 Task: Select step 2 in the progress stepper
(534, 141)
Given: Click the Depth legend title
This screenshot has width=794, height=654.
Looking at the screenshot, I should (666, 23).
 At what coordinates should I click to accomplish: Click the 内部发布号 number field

|---|

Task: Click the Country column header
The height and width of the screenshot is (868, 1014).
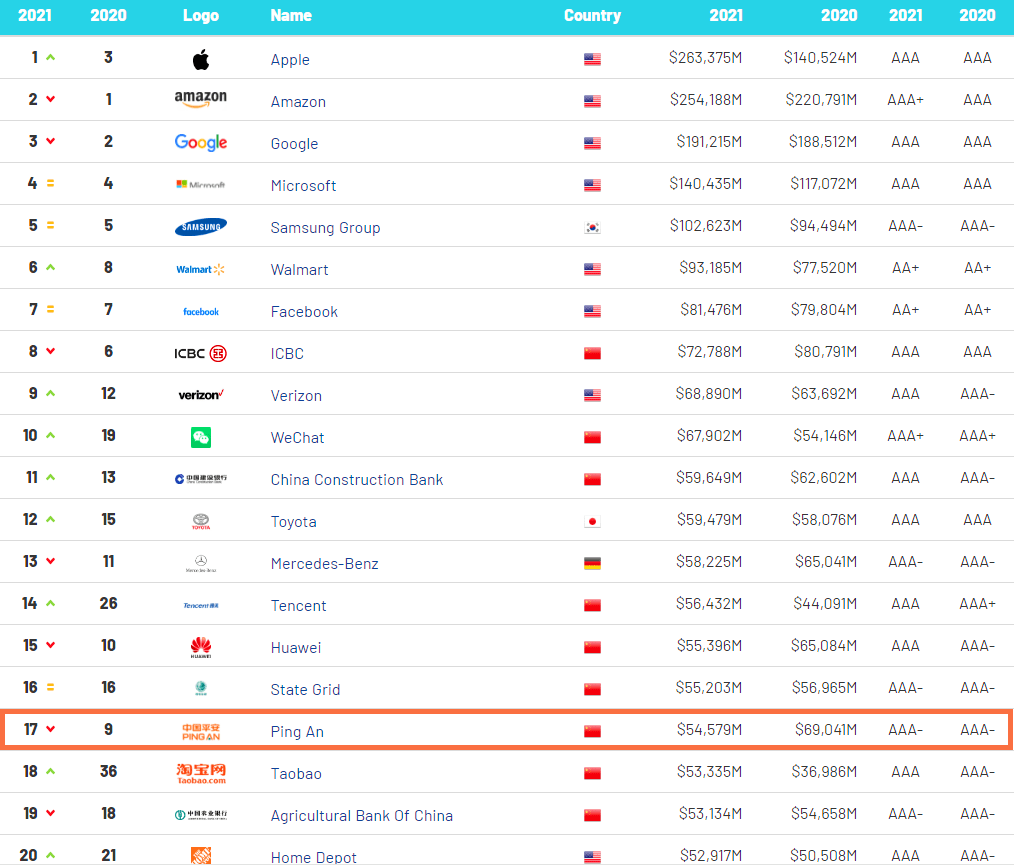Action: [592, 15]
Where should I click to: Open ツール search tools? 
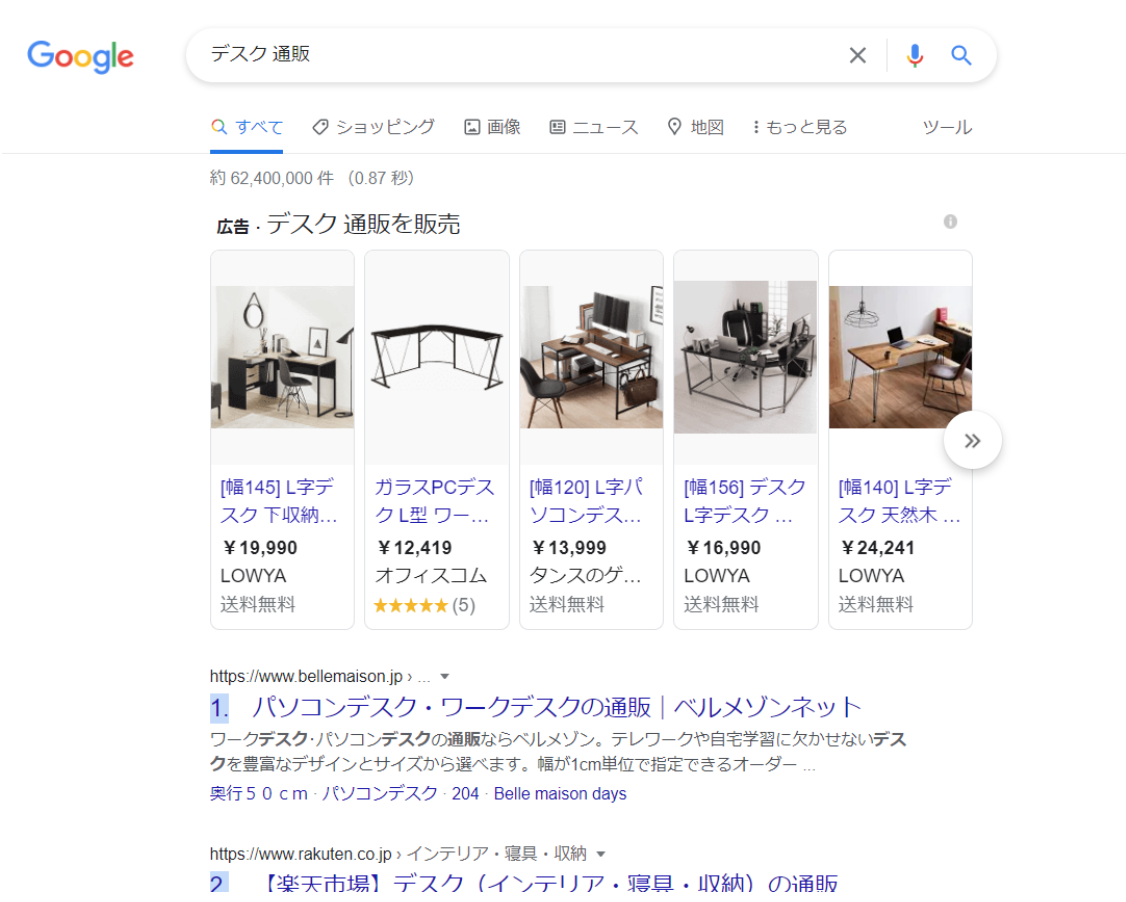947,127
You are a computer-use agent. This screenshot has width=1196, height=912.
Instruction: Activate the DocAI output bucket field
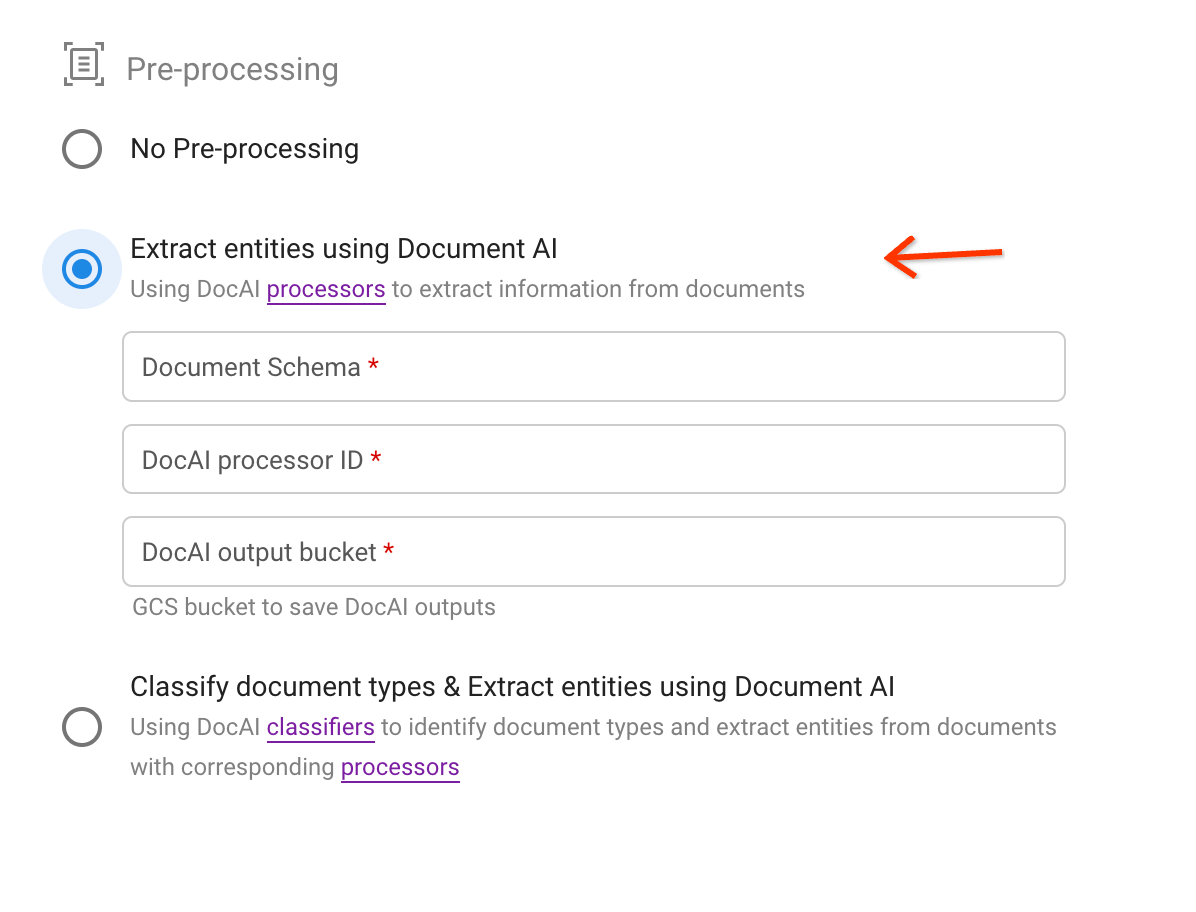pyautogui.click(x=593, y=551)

|---|

▶ _Instructions for the task_:
In the data above, start at the line holding "Task: Click the Country column header" and stop after the line holding "You are a computer-use"; write out those lines exactly, without pictures.

▶ _Solution_:
Task: Click the Country column header
The height and width of the screenshot is (868, 1014).
Action: [592, 15]
Where should I click to: Open ツール search tools? 
947,127
You are a computer-use agent. This screenshot has width=1196, height=912.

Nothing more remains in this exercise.